C’è anche un barlassinese i Mondiali di cricket in corso in India e Sri Lanka. Syed Zain Naqvi ha conquistato la qualificazione con la maglia della nazionale italiana la scorsa estate, in un’emozionante torneo che ha garantito agli azzurri il primo storico passaggio al campionato del Mondo della disciplina, e a gennaio ha avuto l’ufficialità della convocazione. L’Italia ha debuttato con una sconfitta con la Scozia, che a suo modo si è sportivamente vendicata, giovedì 12 febbraio affronterà il Nepal.

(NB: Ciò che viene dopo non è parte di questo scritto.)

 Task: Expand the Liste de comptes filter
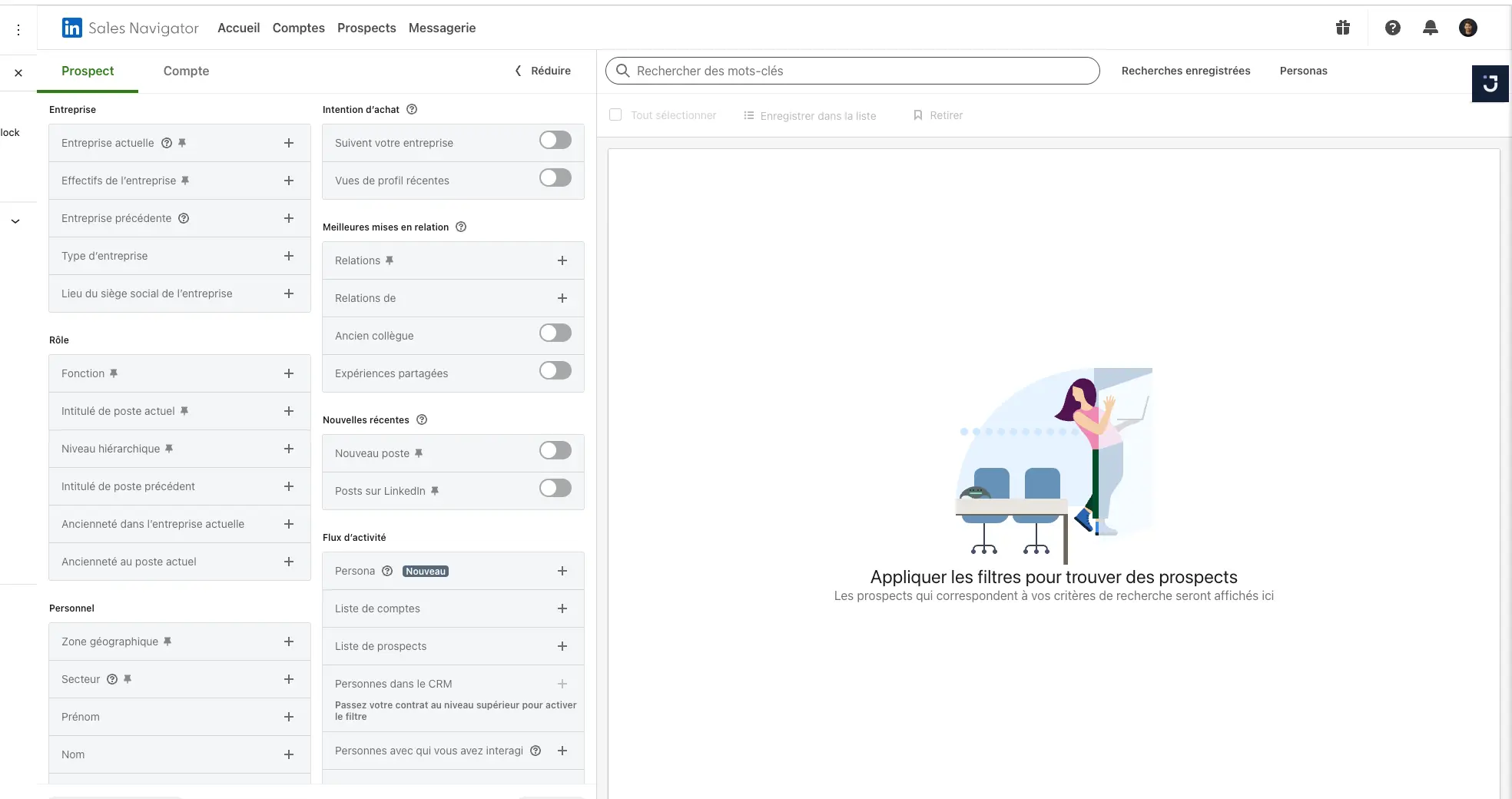pyautogui.click(x=562, y=609)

Cricket, il brianzolo ai Mondiali con l’Italia: Syed Zain Naqvi è cresciuto a Barlassina
«Ovviamente è stato un risultato clamoroso, perché l’Italia non ha mai partecipato alla rassegna e per farcela abbiamo dovuto battere ad esempio la Scozia, che invece ha una lunghissima tradizione», aveva commentato Naqvi.
Al Mondiale partecipano colossi come Inghilterra, Pakistan, Nuova Zelanda, Canada e naturalmente le favoritissime India e Australia. «Penso siano le due squadre più forti, poi gli indiani giocano in casa e sicuramente avranno motivazioni extra. In questi paesi il cricket è quasi una religione. In Italia non è ancora così noto, ma speriamo di farci conoscere presto come nazionale e come movimento».
Classe 2002, Naqvi abita a Barlassina dal 2014. Qui ha frequentato le scuole medie e poi ha studiato al Polo formativo del legno e dell’arredo di Camnago. Oggi lavora come operatore di produzione in un’azienda chimica.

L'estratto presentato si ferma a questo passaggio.